Магараджа был без головного убора, а его лицо, хотя он и сделался старше на восемь лет, напоминало лицо проказливого ребенка. Морган развеселился.
Ему стало еще веселее, когда его отвели наверх, в его комнаты, и одели в джодпуры, шелковый жилет и алый тюрбан, а потом отвезли на экипаже в кавалерийские казармы, посмотреть пьесу, исполняемую странствующей труппой актеров. Пока его бедра выдерживали это, Морган сидел на полу, но потом пересел на стул у стены. Шум, мелькание красок и странность происходящего убедили его в том, что он наконец в Индии. Знать, что он является единственным белым в радиусе двадцати миль, было и беспокойно, и одновременно комфортно.
* * *
Пока все шло не по плану. Морган дважды написал Масуду из Англии, а потом из Адена дал телеграмму, но друг так и не приехал встретить его в Бомбее. Из гавани он отправился в офис компании Томаса Кука, но письма там не оказалось. Что было еще хуже – Масуд обещал ему денег, на которые Морган мог бы жить, но таковых отсутствовал и след.
Не приходило никаких новостей и из Деваса. Вне всяких сомнений, Морган очутился на мели. Ему пришлось воспользоваться гостеприимством друзей, и только на второй день, после того, как он отправил с местной почты телеграмму Масуду, примчались сразу два безумных придворных из Деваса. Они искали Моргана не в том месте, не в то время и не под тем именем. В общем, все шло наперекосяк.
Затем на некоторое время положение улучшилось. Пока Морган ехал в Девас, его обслуживали по высшему разряду. Но когда он прибыл ко двору магараджи, в самые первые дни его страхи подтвердились.
Местечко оказалось абсолютно непостижимым. Когда Морган приезжал сюда в прошлый раз, то был почетным гостем, жил в гостевом доме, а то, что происходило в самом дворце, не попадалось ему на глаза. Но сейчас он угодил в самую гущу придворной жизни, и то, что раньше, на расстоянии, казалось ему поразительным и невероятным, теперь, когда он жил во дворце, постоянно ставило в тупик.
В первое утро после прибытия у Моргана состоялась долгая беседа с магараджей, объяснявшим ему его официальные обязанности.
– Вы отвечаете за сады, за теннисные корты, за автомобили, – говорил магараджа, загибая пальцы, на которых считал зоны ответственности Моргана. – Нельзя также забыть про гостевой дом и Электрический дом.
– Электрический дом? – спросил Морган с отчаянием в голосе. – Но я не разбираюсь в электричестве!

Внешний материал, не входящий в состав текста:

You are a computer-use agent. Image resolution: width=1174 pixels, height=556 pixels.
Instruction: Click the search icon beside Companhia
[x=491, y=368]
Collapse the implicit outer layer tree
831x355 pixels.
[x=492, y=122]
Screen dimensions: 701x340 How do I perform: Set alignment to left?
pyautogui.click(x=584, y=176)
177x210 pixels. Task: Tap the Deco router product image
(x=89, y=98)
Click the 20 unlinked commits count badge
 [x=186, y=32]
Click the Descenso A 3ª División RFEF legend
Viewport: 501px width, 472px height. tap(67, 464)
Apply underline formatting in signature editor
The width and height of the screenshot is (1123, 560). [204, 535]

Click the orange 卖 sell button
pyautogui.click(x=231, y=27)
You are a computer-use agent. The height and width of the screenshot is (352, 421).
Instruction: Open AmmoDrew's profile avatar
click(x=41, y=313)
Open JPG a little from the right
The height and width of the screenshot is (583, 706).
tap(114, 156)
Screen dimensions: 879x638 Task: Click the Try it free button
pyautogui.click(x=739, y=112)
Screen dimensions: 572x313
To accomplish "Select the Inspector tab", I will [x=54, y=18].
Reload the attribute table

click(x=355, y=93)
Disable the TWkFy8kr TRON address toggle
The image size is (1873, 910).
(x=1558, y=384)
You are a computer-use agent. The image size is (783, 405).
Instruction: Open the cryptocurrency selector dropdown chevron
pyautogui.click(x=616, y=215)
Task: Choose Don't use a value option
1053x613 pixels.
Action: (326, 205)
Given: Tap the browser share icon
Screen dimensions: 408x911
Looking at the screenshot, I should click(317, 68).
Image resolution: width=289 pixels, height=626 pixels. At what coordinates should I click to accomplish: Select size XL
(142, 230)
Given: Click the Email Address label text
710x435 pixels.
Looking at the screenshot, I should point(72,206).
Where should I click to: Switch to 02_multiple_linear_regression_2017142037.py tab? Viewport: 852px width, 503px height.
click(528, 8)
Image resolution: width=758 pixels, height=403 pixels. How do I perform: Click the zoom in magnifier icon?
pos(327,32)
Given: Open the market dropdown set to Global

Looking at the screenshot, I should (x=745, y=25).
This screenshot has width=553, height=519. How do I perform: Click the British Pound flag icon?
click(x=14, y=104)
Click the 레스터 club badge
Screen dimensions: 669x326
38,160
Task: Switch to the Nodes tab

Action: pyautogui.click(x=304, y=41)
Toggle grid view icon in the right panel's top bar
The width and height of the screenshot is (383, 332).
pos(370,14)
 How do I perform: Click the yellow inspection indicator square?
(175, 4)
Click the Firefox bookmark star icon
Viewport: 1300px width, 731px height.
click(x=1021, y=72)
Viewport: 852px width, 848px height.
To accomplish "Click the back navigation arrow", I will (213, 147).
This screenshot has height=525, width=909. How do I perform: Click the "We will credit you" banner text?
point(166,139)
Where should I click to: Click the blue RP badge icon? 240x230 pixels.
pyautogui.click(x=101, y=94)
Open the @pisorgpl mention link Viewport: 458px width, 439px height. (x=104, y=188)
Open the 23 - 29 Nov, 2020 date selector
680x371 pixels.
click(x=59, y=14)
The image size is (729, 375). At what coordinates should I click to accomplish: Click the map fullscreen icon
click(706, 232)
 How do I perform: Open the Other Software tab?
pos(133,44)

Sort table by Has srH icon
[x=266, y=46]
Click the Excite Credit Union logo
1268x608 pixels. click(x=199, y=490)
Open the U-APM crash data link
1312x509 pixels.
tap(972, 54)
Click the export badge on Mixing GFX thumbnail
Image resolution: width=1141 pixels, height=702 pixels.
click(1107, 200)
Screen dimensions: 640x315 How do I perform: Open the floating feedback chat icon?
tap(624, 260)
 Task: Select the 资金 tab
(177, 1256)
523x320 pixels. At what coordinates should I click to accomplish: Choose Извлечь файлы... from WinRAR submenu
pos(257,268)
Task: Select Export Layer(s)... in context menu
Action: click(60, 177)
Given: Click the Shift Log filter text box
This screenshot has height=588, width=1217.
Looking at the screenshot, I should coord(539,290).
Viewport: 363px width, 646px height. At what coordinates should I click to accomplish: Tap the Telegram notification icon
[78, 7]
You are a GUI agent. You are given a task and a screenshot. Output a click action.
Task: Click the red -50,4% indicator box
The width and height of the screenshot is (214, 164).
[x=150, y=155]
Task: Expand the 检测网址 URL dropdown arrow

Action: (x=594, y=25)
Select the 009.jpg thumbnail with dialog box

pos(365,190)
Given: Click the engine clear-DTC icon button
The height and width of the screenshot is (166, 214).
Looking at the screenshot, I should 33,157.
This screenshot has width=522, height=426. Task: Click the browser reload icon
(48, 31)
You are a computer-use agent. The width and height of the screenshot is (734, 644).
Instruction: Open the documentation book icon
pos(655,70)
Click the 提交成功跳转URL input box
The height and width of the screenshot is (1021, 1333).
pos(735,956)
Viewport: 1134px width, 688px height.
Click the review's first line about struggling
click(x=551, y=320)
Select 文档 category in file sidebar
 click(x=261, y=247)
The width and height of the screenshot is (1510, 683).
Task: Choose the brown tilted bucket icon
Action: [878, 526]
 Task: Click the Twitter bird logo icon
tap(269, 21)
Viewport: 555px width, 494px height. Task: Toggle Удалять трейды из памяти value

И ничего не понимаю в автомобилях. Ваше Высочество, я ожидал, что мои обязанности будут связаны с чтением и письмом – со сферами моей компетентности.
– Зовите меня Бапу-сагиб, прошу вас. И не волнуйтесь, ваша компетентность не пропадет втуне. Мне хотелось бы, чтобы вы каждый день в целях просвещения читали мне какие-нибудь произведения, а потом мы их обсуждали. Это то, чем мы занимались с Малькольмом, и то, что я хотел бы продолжить. Кроме прочего, через вас пойдет почта дворца.